---- Input
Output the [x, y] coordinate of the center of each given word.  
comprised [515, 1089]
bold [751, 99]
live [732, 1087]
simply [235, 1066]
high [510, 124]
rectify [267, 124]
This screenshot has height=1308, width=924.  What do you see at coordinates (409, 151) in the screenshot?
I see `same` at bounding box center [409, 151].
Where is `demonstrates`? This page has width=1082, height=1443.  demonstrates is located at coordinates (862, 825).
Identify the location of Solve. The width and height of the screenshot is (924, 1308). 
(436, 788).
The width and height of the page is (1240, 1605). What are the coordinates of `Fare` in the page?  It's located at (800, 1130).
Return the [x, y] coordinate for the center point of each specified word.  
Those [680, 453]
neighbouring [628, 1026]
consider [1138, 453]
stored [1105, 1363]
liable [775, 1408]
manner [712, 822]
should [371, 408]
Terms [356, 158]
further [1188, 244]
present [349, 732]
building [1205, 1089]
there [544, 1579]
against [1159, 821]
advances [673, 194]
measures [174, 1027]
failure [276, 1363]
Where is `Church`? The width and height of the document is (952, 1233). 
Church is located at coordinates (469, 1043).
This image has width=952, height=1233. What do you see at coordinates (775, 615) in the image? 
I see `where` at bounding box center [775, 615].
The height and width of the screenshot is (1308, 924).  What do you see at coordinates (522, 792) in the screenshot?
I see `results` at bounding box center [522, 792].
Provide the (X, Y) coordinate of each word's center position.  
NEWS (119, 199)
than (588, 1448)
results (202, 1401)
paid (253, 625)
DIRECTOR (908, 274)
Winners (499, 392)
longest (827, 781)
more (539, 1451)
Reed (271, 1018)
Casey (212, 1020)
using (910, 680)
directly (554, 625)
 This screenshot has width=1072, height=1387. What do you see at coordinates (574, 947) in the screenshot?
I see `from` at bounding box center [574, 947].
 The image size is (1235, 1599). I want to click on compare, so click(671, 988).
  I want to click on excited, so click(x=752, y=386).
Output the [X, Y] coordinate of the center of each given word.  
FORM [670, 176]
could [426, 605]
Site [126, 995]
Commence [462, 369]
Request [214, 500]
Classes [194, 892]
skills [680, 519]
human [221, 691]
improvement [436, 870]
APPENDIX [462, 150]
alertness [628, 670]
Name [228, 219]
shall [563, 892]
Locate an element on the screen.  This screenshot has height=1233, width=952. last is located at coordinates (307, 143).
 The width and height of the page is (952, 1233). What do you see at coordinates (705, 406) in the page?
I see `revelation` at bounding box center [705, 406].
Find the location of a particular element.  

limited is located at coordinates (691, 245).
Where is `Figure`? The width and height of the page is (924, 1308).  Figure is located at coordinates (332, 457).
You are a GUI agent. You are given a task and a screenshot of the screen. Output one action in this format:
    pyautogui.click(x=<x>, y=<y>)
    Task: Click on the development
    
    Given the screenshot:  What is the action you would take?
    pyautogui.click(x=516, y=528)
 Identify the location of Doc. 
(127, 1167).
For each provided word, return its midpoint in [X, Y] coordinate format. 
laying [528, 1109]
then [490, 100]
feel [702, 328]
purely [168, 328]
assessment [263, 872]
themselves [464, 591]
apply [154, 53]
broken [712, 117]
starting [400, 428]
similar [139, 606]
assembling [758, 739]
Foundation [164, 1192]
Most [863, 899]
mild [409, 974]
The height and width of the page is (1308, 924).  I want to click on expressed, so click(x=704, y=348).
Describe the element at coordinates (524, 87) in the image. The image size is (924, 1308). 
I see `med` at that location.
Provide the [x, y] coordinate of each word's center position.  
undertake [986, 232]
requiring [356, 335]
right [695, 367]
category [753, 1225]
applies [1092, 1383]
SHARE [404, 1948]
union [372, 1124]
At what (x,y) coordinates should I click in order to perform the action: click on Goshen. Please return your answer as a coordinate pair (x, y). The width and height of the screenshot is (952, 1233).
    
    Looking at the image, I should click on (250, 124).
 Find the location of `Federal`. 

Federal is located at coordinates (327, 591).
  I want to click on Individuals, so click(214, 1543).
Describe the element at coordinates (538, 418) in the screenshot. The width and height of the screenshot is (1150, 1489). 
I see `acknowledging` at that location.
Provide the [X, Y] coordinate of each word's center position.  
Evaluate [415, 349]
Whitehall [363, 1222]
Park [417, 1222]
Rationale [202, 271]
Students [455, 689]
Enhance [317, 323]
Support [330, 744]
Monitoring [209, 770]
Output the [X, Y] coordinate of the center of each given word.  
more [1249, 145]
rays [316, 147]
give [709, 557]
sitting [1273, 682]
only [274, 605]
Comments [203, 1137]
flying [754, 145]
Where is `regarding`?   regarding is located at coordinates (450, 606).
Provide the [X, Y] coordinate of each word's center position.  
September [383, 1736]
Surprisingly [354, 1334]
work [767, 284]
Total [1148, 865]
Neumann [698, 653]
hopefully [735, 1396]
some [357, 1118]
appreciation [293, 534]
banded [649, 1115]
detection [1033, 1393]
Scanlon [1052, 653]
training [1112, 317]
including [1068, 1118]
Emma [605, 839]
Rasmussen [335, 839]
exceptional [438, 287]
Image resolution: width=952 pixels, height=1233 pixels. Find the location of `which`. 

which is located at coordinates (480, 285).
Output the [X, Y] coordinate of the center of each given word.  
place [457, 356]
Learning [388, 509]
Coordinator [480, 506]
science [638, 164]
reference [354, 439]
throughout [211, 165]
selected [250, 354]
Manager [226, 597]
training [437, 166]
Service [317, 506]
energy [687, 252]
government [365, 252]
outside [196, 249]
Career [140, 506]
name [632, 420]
--------
### Written problem
Duplicate everything in the listing above, from its first line down to the line containing "using (910, 680)", with both of those lines included.

### Exercise output
Output the [x, y] coordinate of the center of each given word.  
comprised [515, 1089]
bold [751, 99]
live [732, 1087]
simply [235, 1066]
high [510, 124]
rectify [267, 124]
This screenshot has height=1308, width=924.  What do you see at coordinates (409, 151) in the screenshot?
I see `same` at bounding box center [409, 151].
Where is `demonstrates`? This page has width=1082, height=1443.  demonstrates is located at coordinates (862, 825).
Identify the location of Solve. The width and height of the screenshot is (924, 1308). 
(436, 788).
The width and height of the page is (1240, 1605). What are the coordinates of `Fare` in the page?  It's located at (800, 1130).
Return the [x, y] coordinate for the center point of each specified word.  
Those [680, 453]
neighbouring [628, 1026]
consider [1138, 453]
stored [1105, 1363]
liable [775, 1408]
manner [712, 822]
should [371, 408]
Terms [356, 158]
further [1188, 244]
present [349, 732]
building [1205, 1089]
there [544, 1579]
against [1159, 821]
advances [673, 194]
measures [174, 1027]
failure [276, 1363]
Where is `Church`? The width and height of the document is (952, 1233). 
Church is located at coordinates (469, 1043).
This image has width=952, height=1233. What do you see at coordinates (775, 615) in the image? 
I see `where` at bounding box center [775, 615].
The height and width of the screenshot is (1308, 924).  What do you see at coordinates (522, 792) in the screenshot?
I see `results` at bounding box center [522, 792].
Provide the (X, Y) coordinate of each word's center position.  
NEWS (119, 199)
than (588, 1448)
results (202, 1401)
paid (253, 625)
DIRECTOR (908, 274)
Winners (499, 392)
longest (827, 781)
more (539, 1451)
Reed (271, 1018)
Casey (212, 1020)
using (910, 680)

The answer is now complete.